## [Task brief]
For the material below, return exactly the lines starting at the one holding "Image resolution: width=868" and ending at the one holding "Click the Item Desc. column header", counting both as part of the range.

## [Provided entries]
⟨
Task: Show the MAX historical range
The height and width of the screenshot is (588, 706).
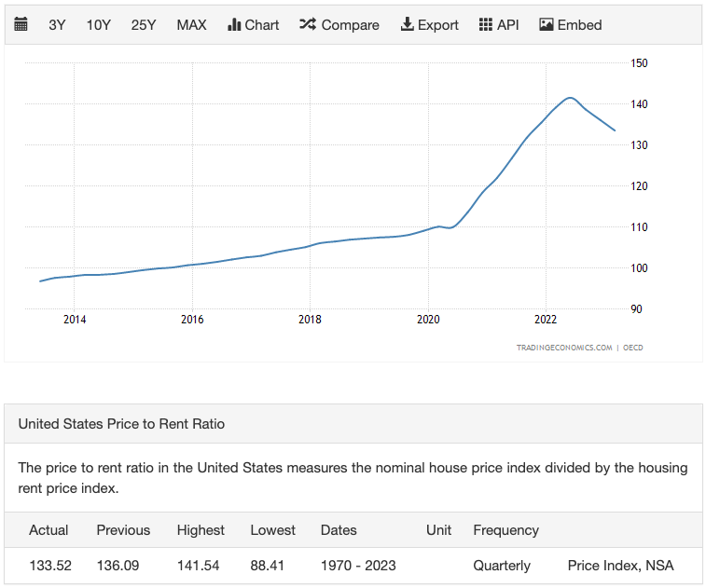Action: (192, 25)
⟩
⟨
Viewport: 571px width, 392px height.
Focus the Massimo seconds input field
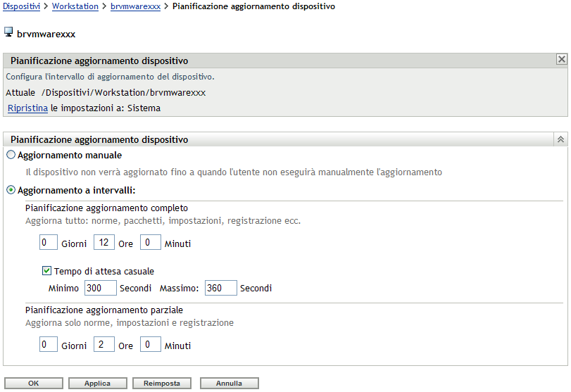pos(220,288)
⟩
⟨
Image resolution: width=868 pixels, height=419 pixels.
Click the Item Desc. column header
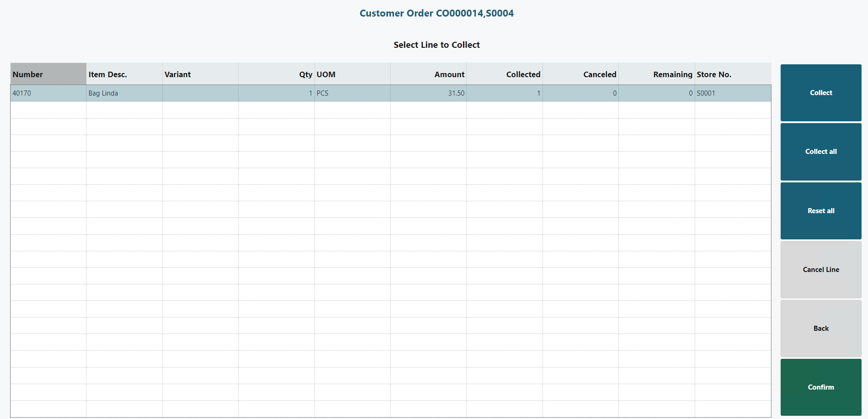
⟩
## [Completed exercise]
Image resolution: width=868 pixels, height=419 pixels.
Click the Item Desc. column header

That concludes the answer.